Nice pictures. My impression is that the transducers are neither suitable for phase coding nor for frequency coding. They have a too large self resonance.
If you goal is to realize indoor positioning the new way is using UWB time of flight measurement. There are now the first application boards also usable with Arduino:
https://www.decawave.com/products/overview

Decawave looks interesting, but is quite expensive.

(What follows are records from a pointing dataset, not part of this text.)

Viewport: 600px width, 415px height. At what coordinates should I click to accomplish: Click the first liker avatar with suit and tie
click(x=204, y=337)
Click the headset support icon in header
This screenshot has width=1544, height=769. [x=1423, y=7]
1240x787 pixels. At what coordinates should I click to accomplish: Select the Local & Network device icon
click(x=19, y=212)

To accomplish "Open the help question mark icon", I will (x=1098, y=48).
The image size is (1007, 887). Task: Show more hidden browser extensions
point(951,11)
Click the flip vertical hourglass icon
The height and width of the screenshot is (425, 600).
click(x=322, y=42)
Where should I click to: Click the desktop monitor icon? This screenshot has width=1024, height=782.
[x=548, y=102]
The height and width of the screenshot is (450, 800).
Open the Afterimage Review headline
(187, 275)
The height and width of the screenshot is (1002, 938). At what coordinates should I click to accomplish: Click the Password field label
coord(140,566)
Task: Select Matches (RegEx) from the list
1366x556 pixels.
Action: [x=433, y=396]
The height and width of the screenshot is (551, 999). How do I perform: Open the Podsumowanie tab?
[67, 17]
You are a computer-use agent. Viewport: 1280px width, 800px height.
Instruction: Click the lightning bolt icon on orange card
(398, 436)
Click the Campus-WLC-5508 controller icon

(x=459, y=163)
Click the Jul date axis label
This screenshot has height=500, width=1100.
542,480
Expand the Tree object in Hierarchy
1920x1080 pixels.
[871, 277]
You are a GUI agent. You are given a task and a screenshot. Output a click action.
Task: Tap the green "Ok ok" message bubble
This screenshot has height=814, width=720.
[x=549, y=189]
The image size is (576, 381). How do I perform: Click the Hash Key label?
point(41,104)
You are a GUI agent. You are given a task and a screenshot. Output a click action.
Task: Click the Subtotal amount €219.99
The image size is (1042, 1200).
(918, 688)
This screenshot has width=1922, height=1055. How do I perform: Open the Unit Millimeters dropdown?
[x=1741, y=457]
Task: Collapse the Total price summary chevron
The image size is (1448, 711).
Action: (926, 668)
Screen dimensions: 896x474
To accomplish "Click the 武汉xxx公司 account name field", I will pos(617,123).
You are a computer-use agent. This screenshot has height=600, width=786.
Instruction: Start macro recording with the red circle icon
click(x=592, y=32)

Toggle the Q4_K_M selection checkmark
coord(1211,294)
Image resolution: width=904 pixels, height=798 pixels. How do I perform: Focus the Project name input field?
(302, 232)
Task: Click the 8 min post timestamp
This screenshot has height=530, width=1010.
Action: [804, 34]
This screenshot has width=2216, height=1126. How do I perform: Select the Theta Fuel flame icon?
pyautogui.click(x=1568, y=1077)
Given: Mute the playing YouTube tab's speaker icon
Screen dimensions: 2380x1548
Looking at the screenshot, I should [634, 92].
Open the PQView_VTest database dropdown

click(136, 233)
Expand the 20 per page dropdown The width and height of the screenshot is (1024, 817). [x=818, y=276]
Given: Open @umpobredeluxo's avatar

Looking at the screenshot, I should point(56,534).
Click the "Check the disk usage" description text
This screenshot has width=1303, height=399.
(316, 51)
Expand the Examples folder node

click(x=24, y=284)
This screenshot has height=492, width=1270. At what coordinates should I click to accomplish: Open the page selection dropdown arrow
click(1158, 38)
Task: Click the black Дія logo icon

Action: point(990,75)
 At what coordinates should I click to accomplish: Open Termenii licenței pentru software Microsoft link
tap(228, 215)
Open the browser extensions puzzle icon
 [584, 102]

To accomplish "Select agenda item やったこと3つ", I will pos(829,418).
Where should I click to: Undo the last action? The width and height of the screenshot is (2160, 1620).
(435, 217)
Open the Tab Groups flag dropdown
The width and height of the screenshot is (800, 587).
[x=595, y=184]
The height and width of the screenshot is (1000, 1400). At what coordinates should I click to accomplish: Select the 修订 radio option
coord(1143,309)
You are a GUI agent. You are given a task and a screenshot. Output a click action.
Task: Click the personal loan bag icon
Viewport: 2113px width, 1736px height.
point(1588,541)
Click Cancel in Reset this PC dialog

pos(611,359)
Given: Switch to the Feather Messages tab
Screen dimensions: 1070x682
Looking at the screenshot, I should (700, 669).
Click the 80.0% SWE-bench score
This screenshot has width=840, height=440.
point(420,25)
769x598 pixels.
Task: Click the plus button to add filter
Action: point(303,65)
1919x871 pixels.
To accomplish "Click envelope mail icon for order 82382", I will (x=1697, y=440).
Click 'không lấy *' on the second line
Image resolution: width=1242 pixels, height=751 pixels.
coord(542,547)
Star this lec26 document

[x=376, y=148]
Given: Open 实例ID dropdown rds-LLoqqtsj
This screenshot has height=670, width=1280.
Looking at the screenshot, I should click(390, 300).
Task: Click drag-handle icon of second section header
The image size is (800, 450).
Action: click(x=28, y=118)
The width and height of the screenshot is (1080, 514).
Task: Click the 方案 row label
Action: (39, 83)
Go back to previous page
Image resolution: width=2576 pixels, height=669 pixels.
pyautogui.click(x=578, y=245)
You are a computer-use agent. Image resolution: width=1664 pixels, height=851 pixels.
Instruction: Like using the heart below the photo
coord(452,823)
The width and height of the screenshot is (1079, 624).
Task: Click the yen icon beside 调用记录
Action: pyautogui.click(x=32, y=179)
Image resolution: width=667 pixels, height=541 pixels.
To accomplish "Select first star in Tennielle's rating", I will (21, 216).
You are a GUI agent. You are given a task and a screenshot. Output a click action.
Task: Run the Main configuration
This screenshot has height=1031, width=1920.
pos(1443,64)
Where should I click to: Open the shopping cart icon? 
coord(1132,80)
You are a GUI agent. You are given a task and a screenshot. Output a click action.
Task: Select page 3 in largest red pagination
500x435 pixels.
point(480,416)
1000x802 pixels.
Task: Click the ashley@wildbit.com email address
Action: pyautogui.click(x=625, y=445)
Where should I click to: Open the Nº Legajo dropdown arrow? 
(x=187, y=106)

Another option is the laser based Time Of Flight devices from STM.
There is another thread about using these,
I have some of the long range version, but the range is limited to below 2m

Yes you are right, I tried to send another frequency and it resonantes at a different one with a lot of harmonics!

FFT of pulses at 41 KHz

FFT of pulses at 44 KHz

I need to find a better transducer…

I’m just looking for the schematic of the HC-SR04.
Could this be the right one?

Hello,

Yes I think it’s right. But on mine I don’t have the 2 transistors!

i’ve seen smd packages with complementary transistors in them.
srp

Yes I think it’s right. But on mine I don’t have the 2 transistors!
I think Q1 is only for threshold level adaption which is probably not really necessary and Q2 is for power saving which they removed to save costs.
The interesting point is the MAX232 RS232 driver which they misuse as sender driver.